◆ EXERCISE AIM
Beginning at the line that contains "This screenshot has" and finishing at the line that contains "The image size is (852, 760).", output the data below exactly. Include both end lines and no pictures.

───── SOURCE RECORDS

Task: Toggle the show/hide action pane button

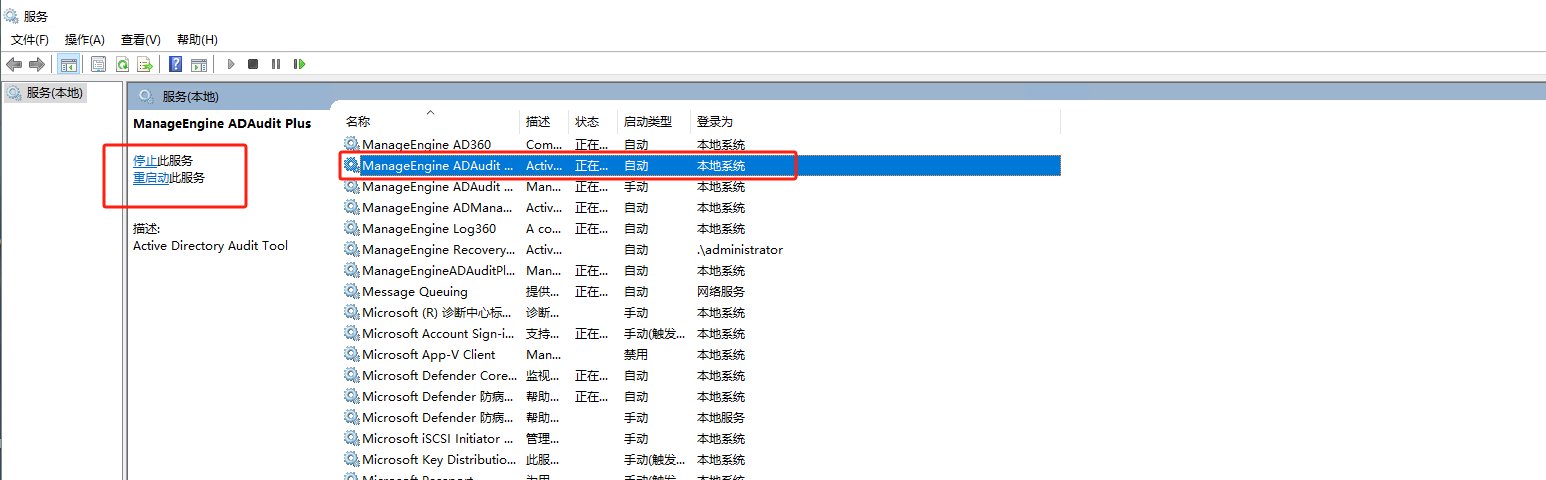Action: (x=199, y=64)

──────────
───── SOURCE RECORDS

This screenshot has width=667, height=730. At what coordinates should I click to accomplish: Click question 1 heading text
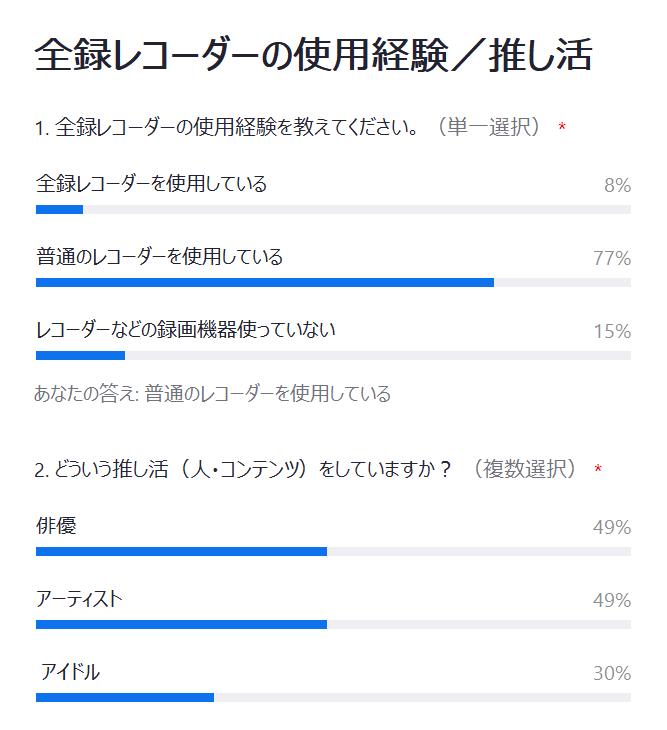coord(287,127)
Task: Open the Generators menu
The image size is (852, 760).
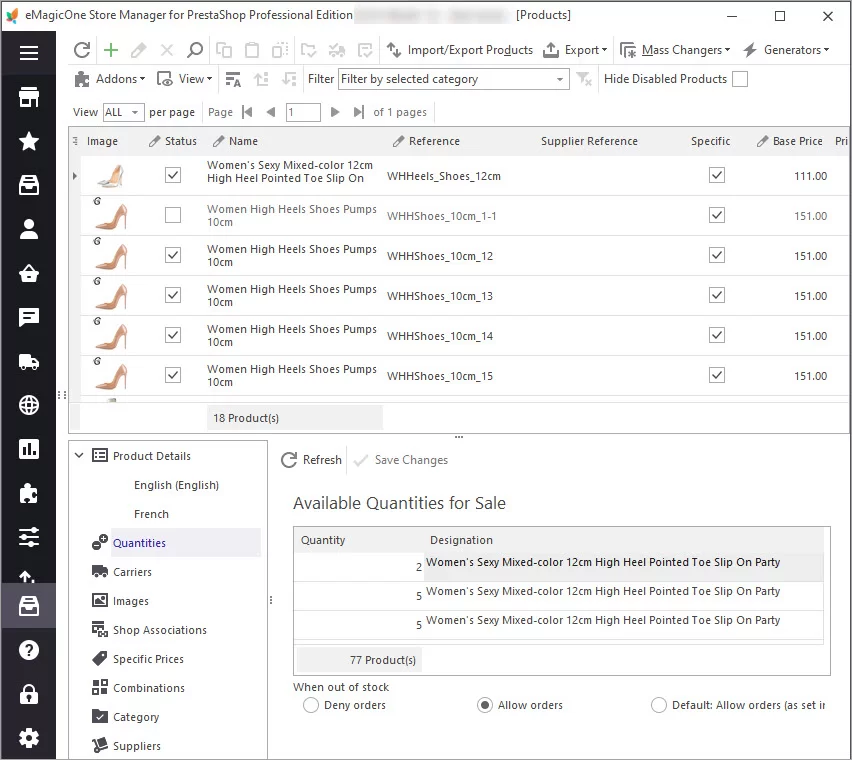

──────────

◆ EXERCISE RESPONSE
This screenshot has width=667, height=730. At what coordinates should I click to accomplish: Click question 1 heading text
coord(287,127)
Task: Open the Generators menu
The image size is (852, 760).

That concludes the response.